# TASK STATEMENT:
Give every entry again, word for word.
· · · ·
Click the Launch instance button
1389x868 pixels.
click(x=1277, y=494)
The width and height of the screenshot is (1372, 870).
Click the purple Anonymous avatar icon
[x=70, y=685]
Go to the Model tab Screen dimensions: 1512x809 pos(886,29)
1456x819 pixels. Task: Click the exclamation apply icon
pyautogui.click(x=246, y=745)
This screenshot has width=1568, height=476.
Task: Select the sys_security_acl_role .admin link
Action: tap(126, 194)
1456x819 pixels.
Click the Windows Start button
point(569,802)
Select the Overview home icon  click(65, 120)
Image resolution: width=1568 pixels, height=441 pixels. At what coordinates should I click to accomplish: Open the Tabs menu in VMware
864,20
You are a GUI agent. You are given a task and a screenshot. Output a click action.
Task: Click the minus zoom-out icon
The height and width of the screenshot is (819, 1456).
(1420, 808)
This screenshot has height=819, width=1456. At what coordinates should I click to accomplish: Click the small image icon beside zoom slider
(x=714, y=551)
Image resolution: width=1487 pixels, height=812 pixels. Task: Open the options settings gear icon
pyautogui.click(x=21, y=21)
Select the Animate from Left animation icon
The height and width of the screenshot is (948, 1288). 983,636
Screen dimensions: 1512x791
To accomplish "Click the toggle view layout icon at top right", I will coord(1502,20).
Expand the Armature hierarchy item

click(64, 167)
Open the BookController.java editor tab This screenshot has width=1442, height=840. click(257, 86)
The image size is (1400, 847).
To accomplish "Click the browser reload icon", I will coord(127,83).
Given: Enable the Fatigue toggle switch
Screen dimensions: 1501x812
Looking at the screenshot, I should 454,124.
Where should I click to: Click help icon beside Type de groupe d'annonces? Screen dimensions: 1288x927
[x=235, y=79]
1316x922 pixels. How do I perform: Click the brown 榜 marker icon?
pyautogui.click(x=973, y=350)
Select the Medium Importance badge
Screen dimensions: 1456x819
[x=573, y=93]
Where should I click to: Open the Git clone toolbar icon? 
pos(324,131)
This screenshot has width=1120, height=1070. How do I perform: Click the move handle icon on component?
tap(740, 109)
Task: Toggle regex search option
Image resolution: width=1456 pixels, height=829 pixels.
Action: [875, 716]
· · · ·
# OUTPUT:
Click the Launch instance button
1389x868 pixels.
click(x=1277, y=494)
The width and height of the screenshot is (1372, 870).
Click the purple Anonymous avatar icon
[x=70, y=685]
Go to the Model tab Screen dimensions: 1512x809 pos(886,29)
1456x819 pixels. Task: Click the exclamation apply icon
pyautogui.click(x=246, y=745)
This screenshot has width=1568, height=476.
Task: Select the sys_security_acl_role .admin link
Action: tap(126, 194)
1456x819 pixels.
Click the Windows Start button
point(569,802)
Select the Overview home icon  click(65, 120)
Image resolution: width=1568 pixels, height=441 pixels. At what coordinates should I click to accomplish: Open the Tabs menu in VMware
864,20
You are a GUI agent. You are given a task and a screenshot. Output a click action.
Task: Click the minus zoom-out icon
The height and width of the screenshot is (819, 1456).
(1420, 808)
This screenshot has height=819, width=1456. At what coordinates should I click to accomplish: Click the small image icon beside zoom slider
(x=714, y=551)
Image resolution: width=1487 pixels, height=812 pixels. Task: Open the options settings gear icon
pyautogui.click(x=21, y=21)
Select the Animate from Left animation icon
The height and width of the screenshot is (948, 1288). 983,636
Screen dimensions: 1512x791
To accomplish "Click the toggle view layout icon at top right", I will coord(1502,20).
Expand the Armature hierarchy item

click(64, 167)
Open the BookController.java editor tab This screenshot has width=1442, height=840. click(257, 86)
The image size is (1400, 847).
To accomplish "Click the browser reload icon", I will coord(127,83).
Given: Enable the Fatigue toggle switch
Screen dimensions: 1501x812
Looking at the screenshot, I should 454,124.
Where should I click to: Click help icon beside Type de groupe d'annonces? Screen dimensions: 1288x927
[x=235, y=79]
1316x922 pixels. How do I perform: Click the brown 榜 marker icon?
pyautogui.click(x=973, y=350)
Select the Medium Importance badge
Screen dimensions: 1456x819
[x=573, y=93]
Where should I click to: Open the Git clone toolbar icon? 
pos(324,131)
This screenshot has width=1120, height=1070. How do I perform: Click the move handle icon on component?
tap(740, 109)
Task: Toggle regex search option
Image resolution: width=1456 pixels, height=829 pixels.
Action: [875, 716]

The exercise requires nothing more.